Revised global targets
This blockage is already starting to weigh on projections. Global production estimates for green hydrogen by 2030 have been revised downwards, now around 37 million tons per year, a reduction of about 25% from previous forecasts, according to data cited in the analysis.
For Gi2, without public mechanisms capable of securing demand or cushioning uncertainty, the slowdown could persist. The market is still too young to function solely on promises of future competitiveness.
Morocco, a unique case with a “natural buyer”
In this hesitant landscape, Morocco stands out with a unique profile. The study highlights a rare advantage: the existence of a domestic industrial demand capable of absorbing significant volumes from the initial phases, notably in the form of ammonia.
The OCP appears to be the key element in this equation. Its current consumption of grey ammonia is around one million tons per year, with potential rising to three million tons. This base demand can serve as a cornerstone for the sector, where other countries with strong renewable potential must rely almost exclusively on exports.
This presence of a credible local outlet explains, according to Gi2, the increasing interest from international consortiums, with declared capacities that would already exceed initial projections of around 80 GW of electrolysis.
Europe and regulated markets: demand that cannot recede
Beyond the Moroccan market, Gi2 emphasizes another driver: demand from regulated markets, deemed more robust than voluntary commitments.

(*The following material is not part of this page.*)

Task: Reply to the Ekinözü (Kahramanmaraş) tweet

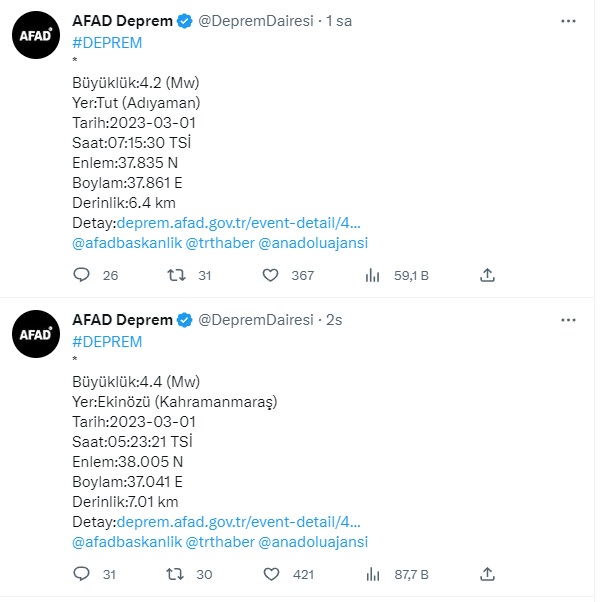Action: pyautogui.click(x=82, y=574)
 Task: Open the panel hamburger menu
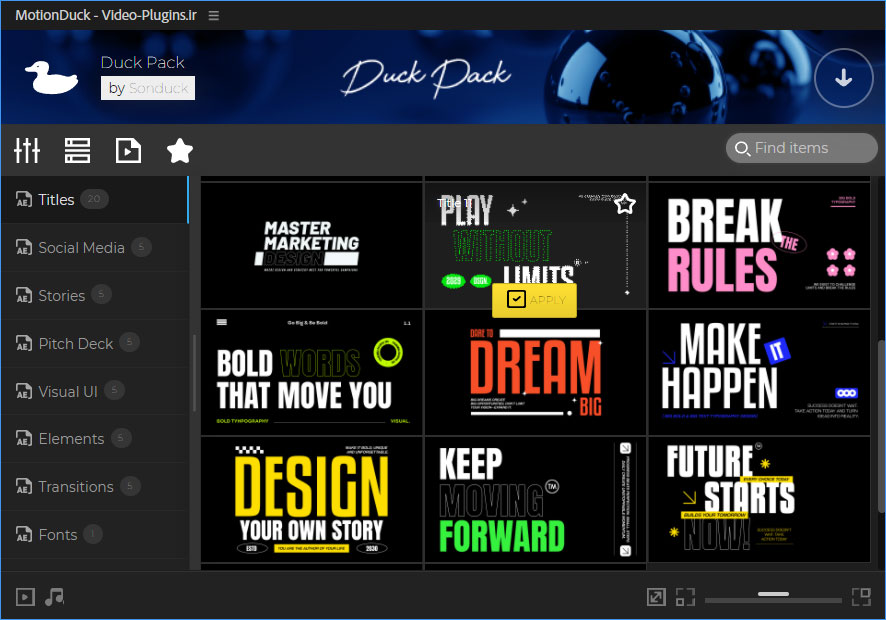[x=214, y=15]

In aviation, the European ReFuelEU Aviation regulation mandates a trajectory for sustainable fuels: 2% by 2025, 20% by 2035, 70% by 2050. This obligation is gradually transforming airlines into structural buyers of synthetic fuels and hydrogen-derived molecules.
A similar logic applies in shipping, where regulatory pressures and decarbonization strategies among major players are pushing towards fuels such as ammonia or e-methanol. Heavy industries are also being driven by increasing constraints, making green hydrogen less optional in certain processes.
Without a strategic state, no take-off
To break the deadlock between production and demand, Gi2 believes that public intervention is crucial. The hydrogen sector is not a “classic” market: it requires simultaneous coordination of infrastructure, regulations, financing, and outlets.
In Morocco, this coordination relies on several actors: MASEN for strategic management, ONEE for network integration, the Ministry of Energy for the regulatory framework, CDG and AMDIE for financial support and attractiveness, as well as IRESEN for innovation and applied research. This organization is described as a “Moroccan Offer,” designed to structure a complete value chain.
Long-term contracts and public mechanisms: tools to unlock the machine
One decisive point remains: bankability. Gi2 cites models capable of reassuring both parties.
The German program H₂Global is presented as an example: in July 2024, a ten-year contract for 259,000 tons of green ammonia secured price and volume over time, making the project financeable.
The Policy Brief also mentions Contracts for Difference (CfD), designed to stabilize price signals and absorb part of the market fluctuations. The goal is to enable investors to proceed despite uncertainty, until the sector matures.